O Brasil é sustentado por mulheres. São elas que mantêm o país em movimento — nas escolas, nas unidades de saúde, nas cozinhas, nas casas, nos comércios e nas ruas. Mulheres que acordam cedo, enfrentam longas jornadas, cuidam dos filhos e ainda encontram tempo e força para lutar por uma vida mais digna.
Mesmo sendo a base de tudo, continuam sendo as mais afetadas pela desigualdade. No mercado de trabalho, ganham menos; nos espaços de poder, são minoria; e nas estatísticas de violência, são as que mais sofrem. É um retrato cruel, mas real, de um país que ainda não reconheceu a força das suas próprias mulheres.
Em São Paulo, vejo diariamente exemplos de mulheres que transformam a realidade, liderando projetos sociais, empreendimentos locais e redes de apoio. São histórias que raramente ganham manchete, mas que constroem, dia após dia, um Brasil mais justo e solidário.
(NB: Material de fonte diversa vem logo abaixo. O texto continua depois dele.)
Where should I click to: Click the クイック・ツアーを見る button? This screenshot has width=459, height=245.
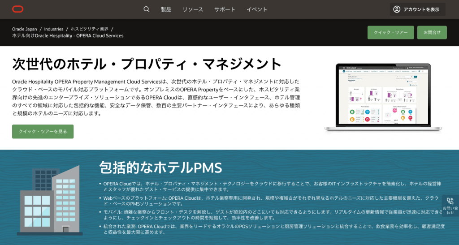[43, 132]
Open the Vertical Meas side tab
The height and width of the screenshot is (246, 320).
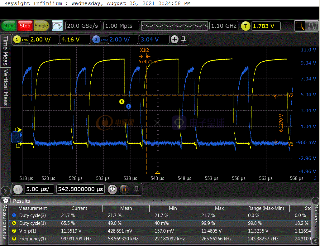click(x=5, y=87)
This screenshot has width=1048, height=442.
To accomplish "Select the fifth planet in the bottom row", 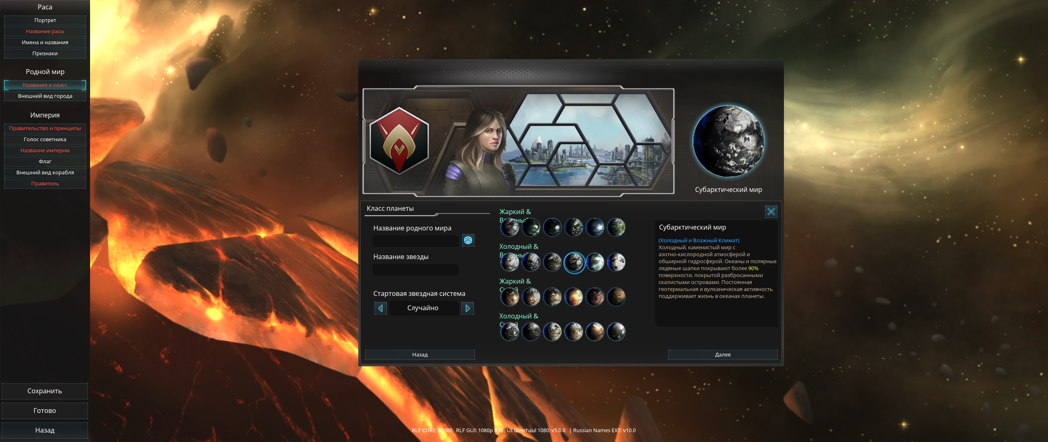I will coord(595,332).
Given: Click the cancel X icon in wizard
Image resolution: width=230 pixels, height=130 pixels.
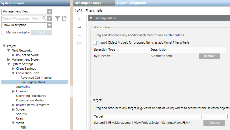Looking at the screenshot, I should (x=80, y=43).
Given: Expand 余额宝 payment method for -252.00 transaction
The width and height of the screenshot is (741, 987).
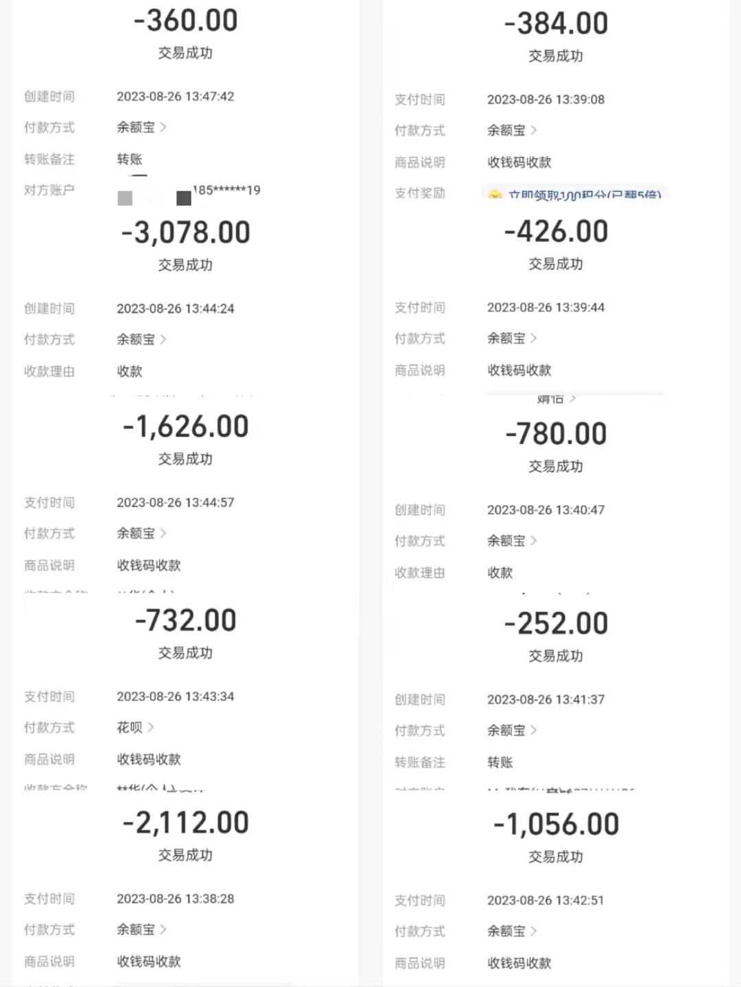Looking at the screenshot, I should coord(512,731).
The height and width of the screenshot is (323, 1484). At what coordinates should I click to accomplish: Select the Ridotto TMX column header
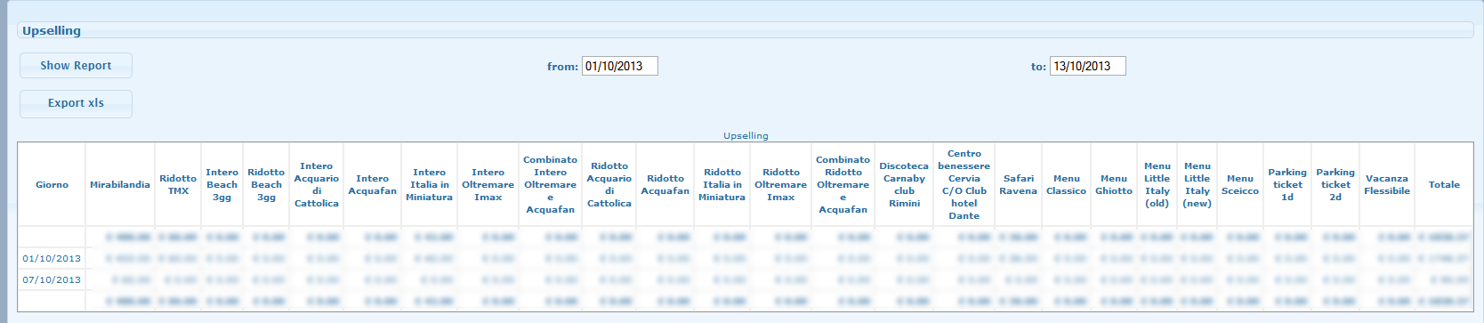point(178,184)
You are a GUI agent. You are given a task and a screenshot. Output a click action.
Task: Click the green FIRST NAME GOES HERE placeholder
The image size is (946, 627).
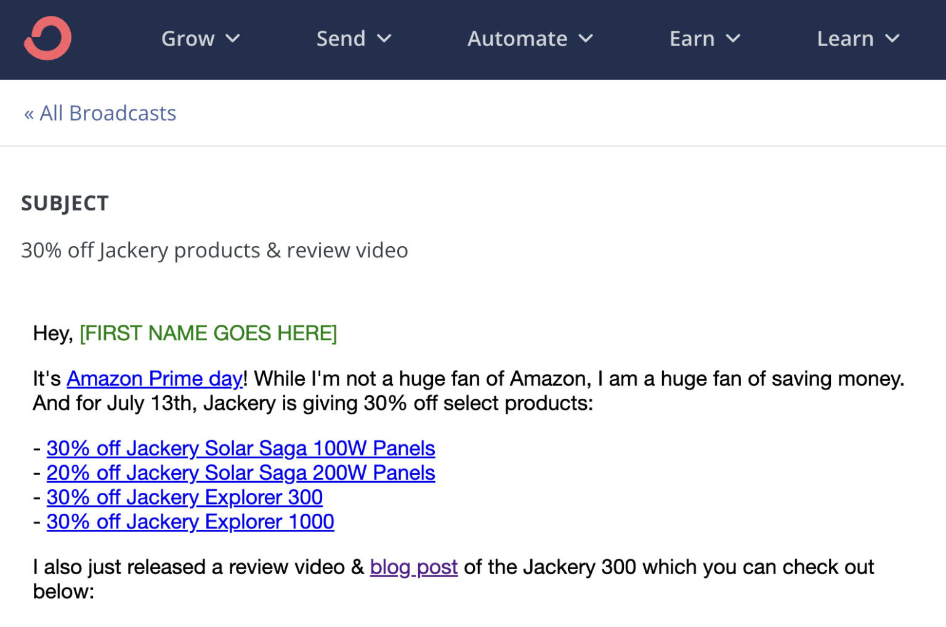(208, 333)
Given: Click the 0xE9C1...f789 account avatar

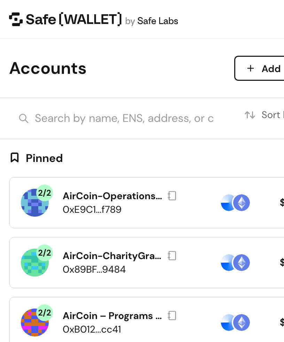Looking at the screenshot, I should click(34, 203).
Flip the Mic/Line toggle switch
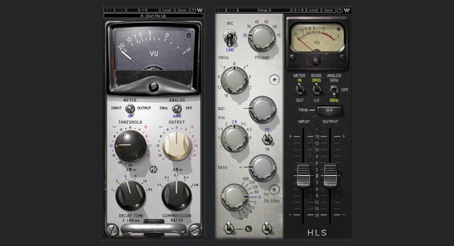The image size is (454, 246). click(230, 38)
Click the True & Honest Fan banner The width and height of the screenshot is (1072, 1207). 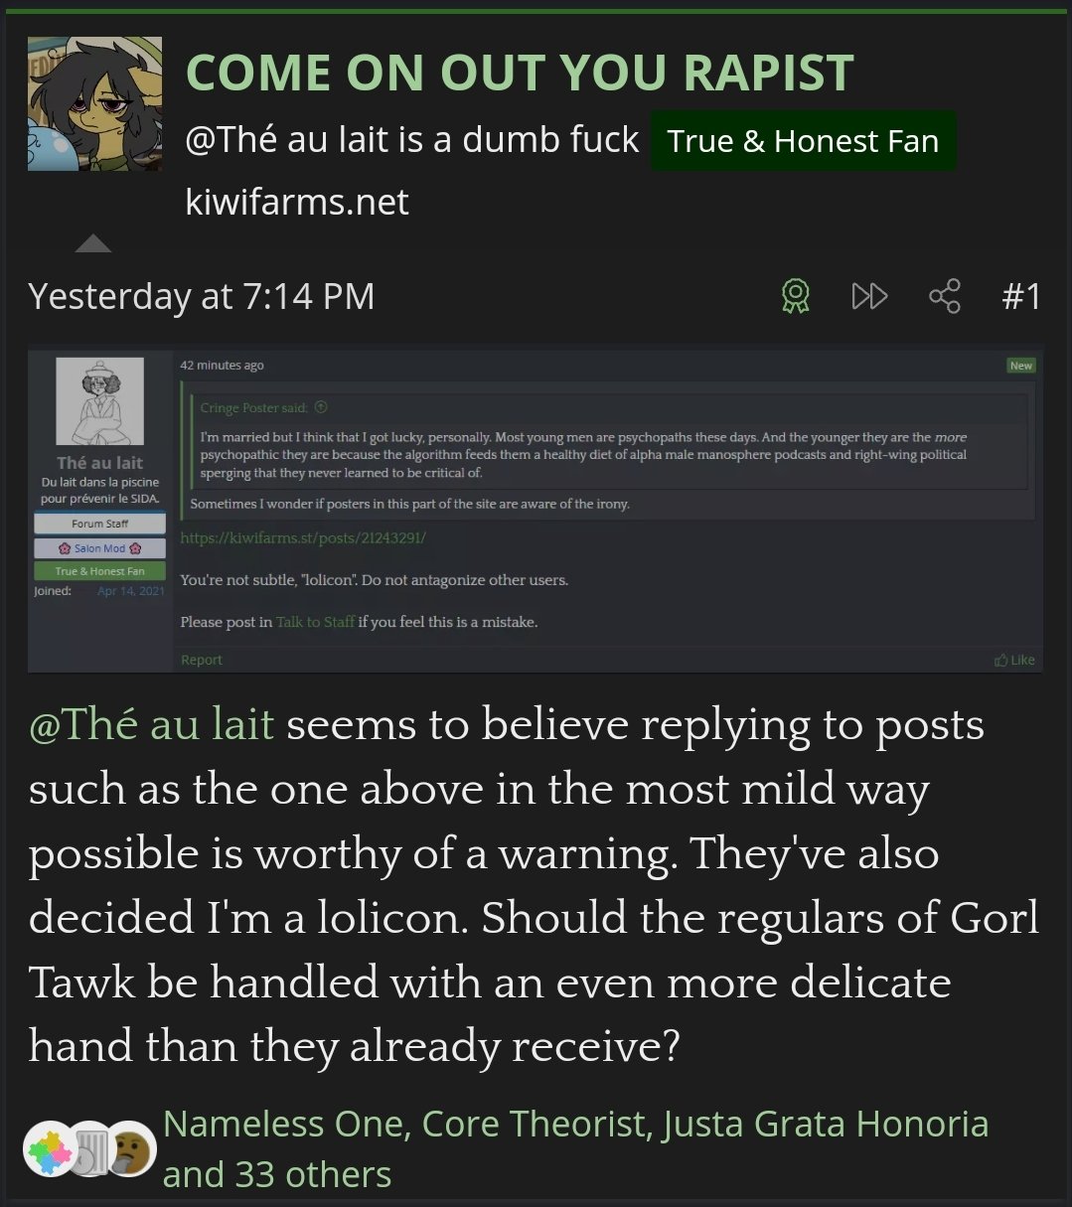click(803, 141)
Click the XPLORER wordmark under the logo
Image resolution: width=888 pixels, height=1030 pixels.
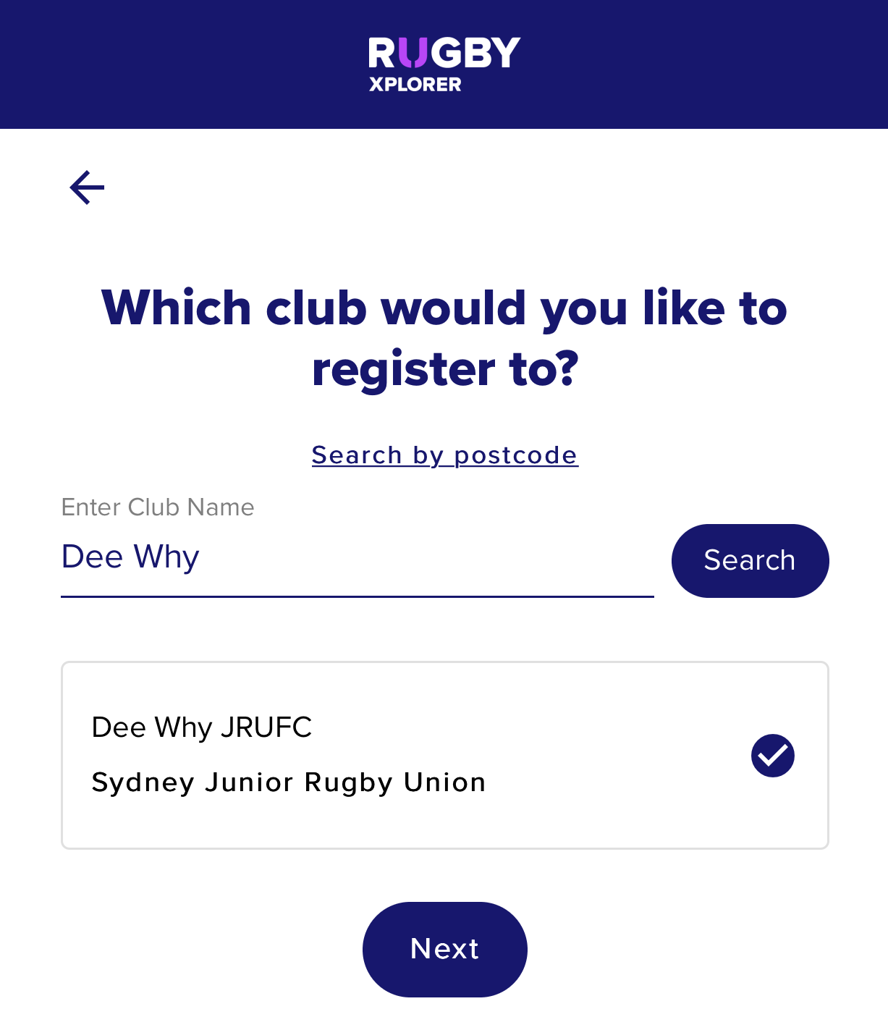coord(415,84)
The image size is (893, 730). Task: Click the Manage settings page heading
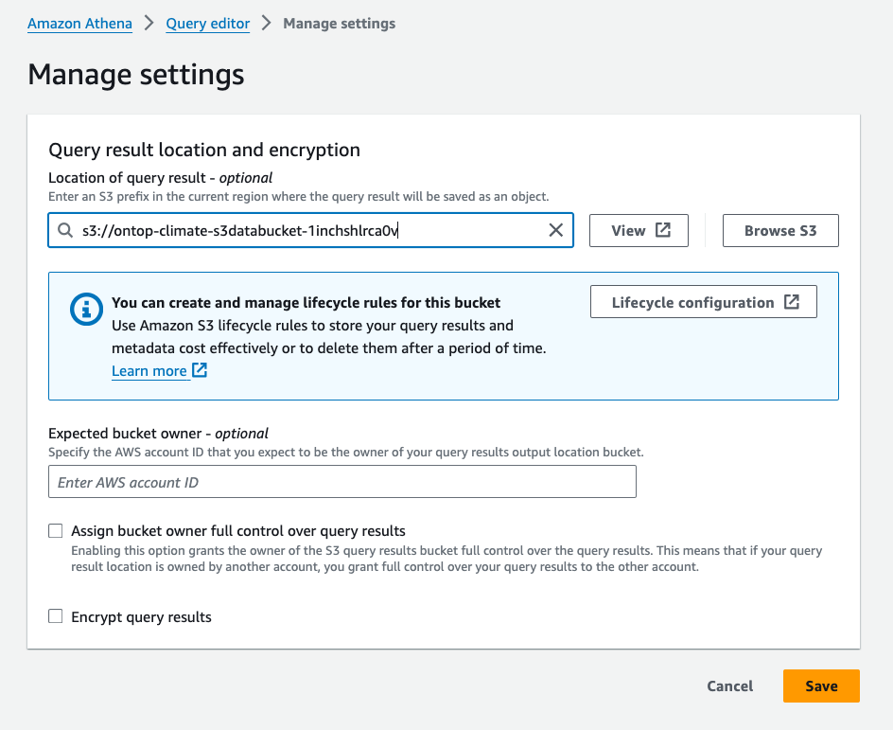pyautogui.click(x=136, y=75)
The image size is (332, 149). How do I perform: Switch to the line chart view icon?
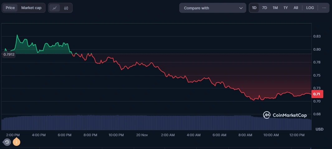pyautogui.click(x=55, y=8)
Valorizar essas mulheres é reconhecer que o progresso não virá apenas de grandes obras, mas de políticas públicas que enxerguem e fortaleçam quem sustenta as comunidades. Isso significa creches acessíveis, transporte digno, oportunidades de emprego e programas de incentivo ao empreendedorismo feminino.
É também garantir segurança. Nenhuma mulher deveria ter medo de andar sozinha à noite ou de denunciar uma violência. Precisamos de mais delegacias da mulher, mais acolhimento e menos burocracia para quem busca ajuda.
As mulheres movem o país porque movem a vida. Mas não podem continuar fazendo isso sozinhas, sem suporte, sem reconhecimento, sem políticas que as protejam e impulsionem.
Sou Catarina Teixeira, e se você também acredita que quando uma mulher tem oportunidade, ela não apenas transforma a própria vida, mas toda a sociedade, junte-se a essa luta por igualdade e valorização.